Charlotte Center for Legal Advocacy welcomes the announcement from the Biden Administration that the use of Title 42, a public health law, to expel vulnerable migrants at our border will finally end on May 23, 2022.
Public health experts and advocates alike have stated that preventing people from seeking asylum has no public health rationale and asylum seekers can be processed safely. Yet the policy remained in place even as other COVID-19 related precautions, including restrictions on business and leisure travel, were phased out.
Since March 2020, over 1.7 million expulsions have been carried out under Title 42, with far-ranging consequences for those expelled. Human Rights First has tracked at least 9,886 cases of kidnappings, torture, rape, and other violent attacks on people expelled to Mexico due to the Title 42 policy since President Biden took office.
While this announcement is welcome news, the fight is not yet over. There are now several congressional efforts and legal challenges to stop the termination of Title 42 and continued advocacy is necessary. In addition, adults and families will continue to face immediate expulsion until the order’s official end on May 23, as announced by Secretary of Homeland Security Alejandro N. Mayorkas.

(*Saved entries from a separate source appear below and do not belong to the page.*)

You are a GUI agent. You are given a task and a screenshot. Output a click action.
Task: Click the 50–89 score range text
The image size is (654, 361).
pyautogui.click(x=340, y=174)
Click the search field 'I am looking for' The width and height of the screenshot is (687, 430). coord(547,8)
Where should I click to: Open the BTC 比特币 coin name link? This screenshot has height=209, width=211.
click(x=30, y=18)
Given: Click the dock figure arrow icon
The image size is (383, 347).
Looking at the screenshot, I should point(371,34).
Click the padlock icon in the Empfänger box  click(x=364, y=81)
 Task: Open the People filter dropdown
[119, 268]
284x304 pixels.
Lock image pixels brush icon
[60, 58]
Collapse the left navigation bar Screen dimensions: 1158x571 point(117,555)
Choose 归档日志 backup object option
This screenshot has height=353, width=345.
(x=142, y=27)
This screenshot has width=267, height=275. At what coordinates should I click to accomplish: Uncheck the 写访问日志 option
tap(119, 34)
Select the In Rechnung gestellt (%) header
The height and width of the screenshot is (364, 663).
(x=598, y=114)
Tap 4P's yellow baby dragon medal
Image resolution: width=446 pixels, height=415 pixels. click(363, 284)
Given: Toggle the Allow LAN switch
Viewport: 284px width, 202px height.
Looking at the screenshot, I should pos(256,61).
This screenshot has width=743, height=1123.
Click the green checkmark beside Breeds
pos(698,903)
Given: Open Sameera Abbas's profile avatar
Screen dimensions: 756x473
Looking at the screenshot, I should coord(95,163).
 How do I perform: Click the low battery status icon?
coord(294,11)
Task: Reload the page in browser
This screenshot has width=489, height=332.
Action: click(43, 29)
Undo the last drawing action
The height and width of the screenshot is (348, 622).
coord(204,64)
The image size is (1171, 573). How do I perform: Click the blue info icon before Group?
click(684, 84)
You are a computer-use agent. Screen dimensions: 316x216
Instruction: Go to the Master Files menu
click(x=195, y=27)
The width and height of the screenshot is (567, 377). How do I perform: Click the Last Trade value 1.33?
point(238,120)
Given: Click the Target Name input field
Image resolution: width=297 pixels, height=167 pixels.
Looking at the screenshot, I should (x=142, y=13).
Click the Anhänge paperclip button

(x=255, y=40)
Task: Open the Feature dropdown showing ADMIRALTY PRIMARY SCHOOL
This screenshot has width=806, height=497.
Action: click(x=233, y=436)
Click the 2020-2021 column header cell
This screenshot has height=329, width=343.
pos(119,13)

After Title 42 is lifted, those seeking asylum in the U.S. will still face an uphill battle. The Migrant Protection Protocols (MPP), also known as the “Remain in Mexico” program, which forces many asylum seekers to wait in dangerous areas of Mexico until their court hearings, remains in effect. As of January 2022, those wait times for an asylum hearing averaged five years, though the Biden Administration recently announced plans to streamline the asylum process.
We must continue to advocate for fair and humane asylum policies, as well as sufficient staffing, resources, and coordination with organizations working with asylum seekers on both sides of the border. These efforts will ensure due process and the equitable treatment of all people seeking protection.